First, there’s the enrollment period typically offered twice per year. Once enrolled, you get to decide how much money you’ll contribute, up to the maximum amounts allowed. Next, your company will open your personal ESPP account and cash contributions will be made on your behalf directly from each paycheck.


Purchasing an ESPP

Once you purchase stock through your company via an ESPP, it's yours until you decide to sell it. You can review some of the ways you can use ESPPs to achieve your personal finances here. It's important that you also understand that even if you quit your job, you will not lose your ESPP. 

ESPP Offering Periods and Purchase Periods

ESPPs usually have  3- to 24-month offering periods. This is the period of time during which cash contributions are made to the plan via payroll deductions.


The first day of the offering period is known as the offering date. If longer than 6 months, the offering period is typically split up into multiple 6-month purchase periods where employees save into the plan via payroll deductions. At the end of each purchase period, on what is known as the purchase date, the cash contributed to the plan is used to purchase company stock on your behalf.

The first day of the offering period is known as the offering date. If longer than 6 months, the offering period is typically split up into multiple 6-month purchase periods where employees save into the plan via payroll deductions. At the end of each purchase period, on what is known as the purchase date, the cash contributed to the plan is used to purchase company stock on your behalf.

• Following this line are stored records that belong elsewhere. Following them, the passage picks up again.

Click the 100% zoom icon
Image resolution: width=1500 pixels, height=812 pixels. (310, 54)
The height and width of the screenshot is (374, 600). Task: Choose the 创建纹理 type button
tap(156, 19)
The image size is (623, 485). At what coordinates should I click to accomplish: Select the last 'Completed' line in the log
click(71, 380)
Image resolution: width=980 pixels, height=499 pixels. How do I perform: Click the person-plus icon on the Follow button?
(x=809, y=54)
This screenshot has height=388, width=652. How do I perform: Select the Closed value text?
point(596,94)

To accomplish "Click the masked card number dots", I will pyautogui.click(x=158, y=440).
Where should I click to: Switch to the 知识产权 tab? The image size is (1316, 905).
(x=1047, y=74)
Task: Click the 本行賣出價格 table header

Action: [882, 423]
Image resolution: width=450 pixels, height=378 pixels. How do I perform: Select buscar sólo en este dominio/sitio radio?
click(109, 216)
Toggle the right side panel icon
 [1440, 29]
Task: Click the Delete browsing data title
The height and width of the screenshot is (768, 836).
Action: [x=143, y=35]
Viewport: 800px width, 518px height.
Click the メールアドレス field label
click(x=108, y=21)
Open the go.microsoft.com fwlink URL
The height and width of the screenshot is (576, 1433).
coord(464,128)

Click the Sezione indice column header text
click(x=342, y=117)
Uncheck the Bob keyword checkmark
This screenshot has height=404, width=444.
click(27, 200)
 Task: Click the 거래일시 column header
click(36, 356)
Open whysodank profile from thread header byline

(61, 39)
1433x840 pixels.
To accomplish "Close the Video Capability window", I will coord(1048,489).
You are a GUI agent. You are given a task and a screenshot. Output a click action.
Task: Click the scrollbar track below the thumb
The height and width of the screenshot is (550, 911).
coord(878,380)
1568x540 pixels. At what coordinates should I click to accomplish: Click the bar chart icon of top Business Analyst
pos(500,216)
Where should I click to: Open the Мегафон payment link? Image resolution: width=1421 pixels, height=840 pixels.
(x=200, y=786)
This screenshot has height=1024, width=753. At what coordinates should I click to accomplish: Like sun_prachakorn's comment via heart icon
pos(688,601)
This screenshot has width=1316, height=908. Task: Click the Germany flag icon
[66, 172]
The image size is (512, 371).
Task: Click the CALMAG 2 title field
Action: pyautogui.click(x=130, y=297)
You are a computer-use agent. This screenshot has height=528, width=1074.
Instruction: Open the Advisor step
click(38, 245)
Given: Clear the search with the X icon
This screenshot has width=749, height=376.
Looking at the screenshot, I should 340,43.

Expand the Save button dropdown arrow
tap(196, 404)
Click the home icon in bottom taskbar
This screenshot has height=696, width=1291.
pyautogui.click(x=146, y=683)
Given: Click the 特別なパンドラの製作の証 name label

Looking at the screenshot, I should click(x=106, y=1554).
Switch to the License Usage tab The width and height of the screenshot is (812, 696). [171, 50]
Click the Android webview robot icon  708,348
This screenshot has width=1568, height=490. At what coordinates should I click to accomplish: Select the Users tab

Qualified vs Non-Qualified for Employee Stock Purchase Plans

A qualified ESPP is designed and operates according to IRS 423 regulations, whereas a non-qualified ESPP does not. What this means for you is that there is more flexibility in how non-qualified plans can be designed. Qualified plans are treated more favorably with taxes. A non-qualified ESPP may look exactly like a qualified ESPP, but it won’t have the same tax advantages.

Know Your Options:

If you still don't feel comfortable determining if your stock is qualified or non-qualified, reach out to your advisor or contact someone from Plancorp today. 

ESPP Contribution Limits

There are limits to how much you can contribute on a yearly basis. The Internal Revenue Service (IRS) currently sets a pre-discount upper limit of $25,000 per calendar year based on the stock price at the start of each offering period. So, for example, for ESPPs with a 10% discount, the most you can purchase each year is $22,500.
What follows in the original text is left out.